* _Directions_: Reproduce every line of these records word for word.

[Word and element location records]
>>>
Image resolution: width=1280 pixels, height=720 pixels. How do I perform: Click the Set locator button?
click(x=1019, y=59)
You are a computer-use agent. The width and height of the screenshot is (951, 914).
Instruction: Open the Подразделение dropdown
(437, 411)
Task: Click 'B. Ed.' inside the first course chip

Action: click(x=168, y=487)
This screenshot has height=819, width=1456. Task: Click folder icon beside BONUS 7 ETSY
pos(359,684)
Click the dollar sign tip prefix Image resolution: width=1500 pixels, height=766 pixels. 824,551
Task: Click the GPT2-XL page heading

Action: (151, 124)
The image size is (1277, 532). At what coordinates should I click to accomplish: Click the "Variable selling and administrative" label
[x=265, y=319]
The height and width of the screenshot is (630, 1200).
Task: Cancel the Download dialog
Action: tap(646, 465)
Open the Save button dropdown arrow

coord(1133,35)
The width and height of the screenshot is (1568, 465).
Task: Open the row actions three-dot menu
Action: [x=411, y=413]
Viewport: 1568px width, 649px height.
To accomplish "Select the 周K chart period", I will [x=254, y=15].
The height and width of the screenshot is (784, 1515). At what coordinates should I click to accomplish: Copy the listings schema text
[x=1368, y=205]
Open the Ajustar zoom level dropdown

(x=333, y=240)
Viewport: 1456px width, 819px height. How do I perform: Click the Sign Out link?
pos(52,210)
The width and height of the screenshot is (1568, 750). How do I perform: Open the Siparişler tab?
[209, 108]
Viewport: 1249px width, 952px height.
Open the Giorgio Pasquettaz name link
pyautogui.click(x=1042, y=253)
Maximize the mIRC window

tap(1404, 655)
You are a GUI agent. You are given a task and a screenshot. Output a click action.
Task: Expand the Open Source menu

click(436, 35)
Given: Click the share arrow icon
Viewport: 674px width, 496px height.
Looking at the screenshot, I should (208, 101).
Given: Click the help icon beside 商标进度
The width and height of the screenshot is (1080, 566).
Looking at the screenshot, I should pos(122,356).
<<<
* _Task response_:
Image resolution: width=1280 pixels, height=720 pixels. How do I perform: Click the Set locator button?
click(x=1019, y=59)
You are a computer-use agent. The width and height of the screenshot is (951, 914).
Instruction: Open the Подразделение dropdown
(437, 411)
Task: Click 'B. Ed.' inside the first course chip

Action: click(x=168, y=487)
This screenshot has height=819, width=1456. Task: Click folder icon beside BONUS 7 ETSY
pos(359,684)
Click the dollar sign tip prefix Image resolution: width=1500 pixels, height=766 pixels. 824,551
Task: Click the GPT2-XL page heading

Action: (151, 124)
The image size is (1277, 532). At what coordinates should I click to accomplish: Click the "Variable selling and administrative" label
[x=265, y=319]
The height and width of the screenshot is (630, 1200).
Task: Cancel the Download dialog
Action: tap(646, 465)
Open the Save button dropdown arrow

coord(1133,35)
The width and height of the screenshot is (1568, 465).
Task: Open the row actions three-dot menu
Action: [x=411, y=413]
Viewport: 1568px width, 649px height.
To accomplish "Select the 周K chart period", I will [x=254, y=15].
The height and width of the screenshot is (784, 1515). At what coordinates should I click to accomplish: Copy the listings schema text
[x=1368, y=205]
Open the Ajustar zoom level dropdown

(x=333, y=240)
Viewport: 1456px width, 819px height. How do I perform: Click the Sign Out link?
pos(52,210)
The width and height of the screenshot is (1568, 750). How do I perform: Open the Siparişler tab?
[209, 108]
Viewport: 1249px width, 952px height.
Open the Giorgio Pasquettaz name link
pyautogui.click(x=1042, y=253)
Maximize the mIRC window

tap(1404, 655)
You are a GUI agent. You are given a task and a screenshot. Output a click action.
Task: Expand the Open Source menu

click(436, 35)
Given: Click the share arrow icon
Viewport: 674px width, 496px height.
Looking at the screenshot, I should (208, 101).
Given: Click the help icon beside 商标进度
The width and height of the screenshot is (1080, 566).
Looking at the screenshot, I should pos(122,356).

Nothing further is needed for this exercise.